Le 1er décembre 1944 est une date à fixer dans notre mémoire collective. Ce jour-là, des tirailleurs sénégalais, des soldats africains ayant combattu aux côtés de la France, durant la Seconde Guerre mondiale, furent froidement abattus par l’armée française. Cet événement, qui fait partie des pages sombres de l’histoire coloniale, demeure largement ignoré ou minimisé dans la mémoire collective. Pourtant, il porte en lui une symbolique puissante, celle de la trahison, de l’injustice et du déni de la dignité humaine.
Les tirailleurs sénégalais, au nombre de plusieurs dizaines de milliers, avaient été mobilisés pour soutenir les forces françaises sur le front européen. Après la guerre, beaucoup d’entre eux, qui s’étaient battus pour une liberté qu’ils n’avaient pas vécue chez eux, furent envoyés à Thiaroye, un camp de transit en attendant d’être démobilisés. Mais leurs espoirs d’un retour digne se heurtèrent à la réalité cruelle de promesses non tenues. Les soldats réclamaient le paiement de leurs arriérés, des indemnités et des droits que la France leur avait assurés et qui ne leur étaient toujours pas versés. Un simple geste de revendication, mais pour l’armée coloniale, un
acte de rébellion.
Ce 1er décembre, après plusieurs jours de tension, les militaires français ouvrirent le feu sur des hommes désarmés, sans ménagement ni scrupule. Le bilan officiel fait état de 35 morts, mais ils sont plusieurs centaines à perdre la vie dans cette tragédie. Si le chiffre exact reste flou, c’est que les autorités françaises ont longtemps minimisé l’ampleur de la tragédie. Ces hommes qui avaient risqué leur vie pour un pays qui les traitait comme des citoyens de seconde zone furent massacrés, et leurs familles laissées dans la douleur et le silence.

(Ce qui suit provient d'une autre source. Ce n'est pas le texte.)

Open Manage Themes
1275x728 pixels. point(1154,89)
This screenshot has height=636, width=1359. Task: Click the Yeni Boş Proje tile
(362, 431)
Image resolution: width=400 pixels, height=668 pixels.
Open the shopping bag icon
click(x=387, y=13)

Le massacre de Thiaroye, au-delà de l’horreur, incarne aussi la profonde hypocrisie d’un système colonial qui valorisait les hommes pour leur capacité à se battre pour une nation, mais qui leur refusait toute reconnaissance, tout droit à l’égalité et à la justice.

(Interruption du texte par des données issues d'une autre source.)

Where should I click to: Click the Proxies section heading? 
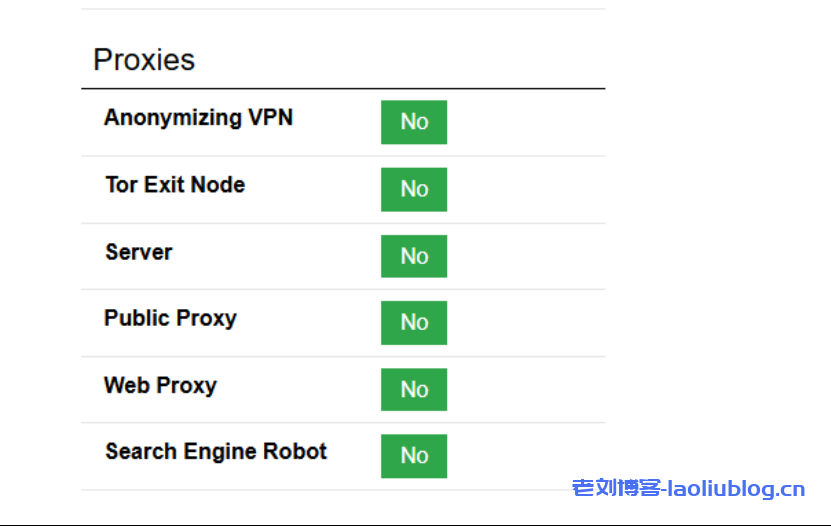point(144,60)
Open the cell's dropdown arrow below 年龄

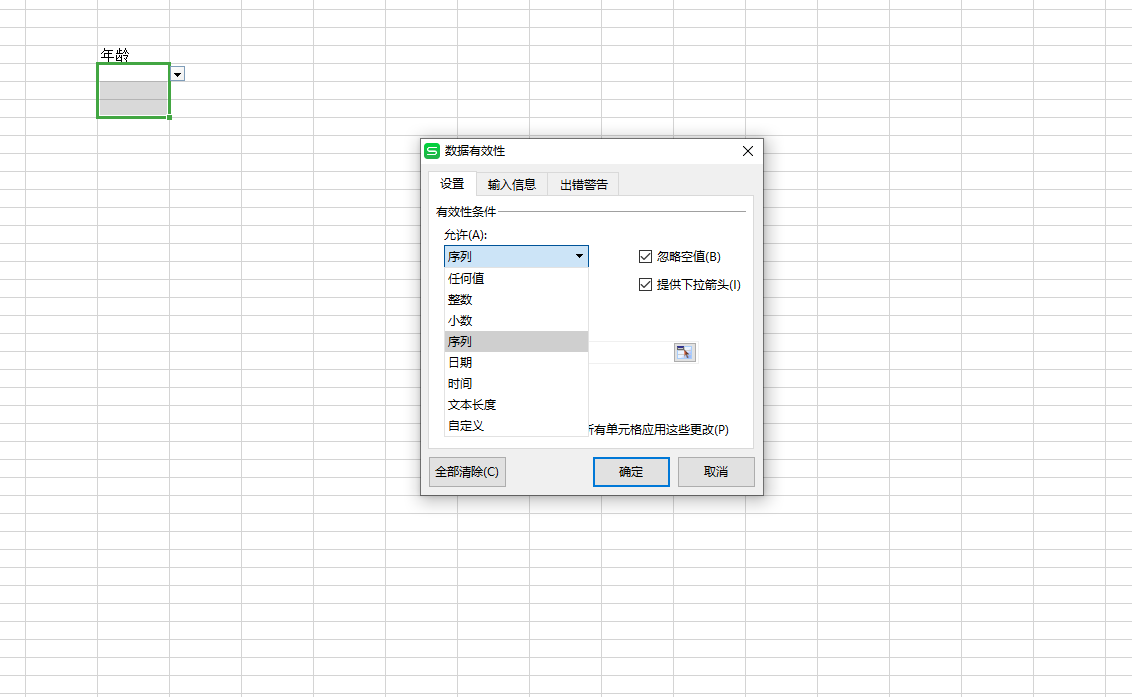pyautogui.click(x=177, y=74)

Les tirailleurs sénégalais, qui furent les premiers à se dresser contre l’oppression coloniale, ont vu leurs voix étouffées dans le sang. Aujourd’hui, 80 ans après cette tragédie, il est urgent de renouer avec cette mémoire, non seulement pour rendre hommage aux victimes, mais aussi pour exiger une reconnaissance officielle de cet atroce massacre. L’histoire de Thiaroye est celle de l’injustice d’un système qui n’a cessé de déshumaniser les peuples colonisés. Il est de notre devoir de ne pas laisser cette mémoire sombrer dans l’oubli, de donner une voix à ces victimes silencieuses et de poser les bases d’une réparation fondée sur la vérité, la justice. La tragédie de Thiaroye doit rappeler que la guerre n’épargne jamais les plus vulnérables et que les cicatrices du passé continuent de marquer les luttes pour la dignité et l’égalité.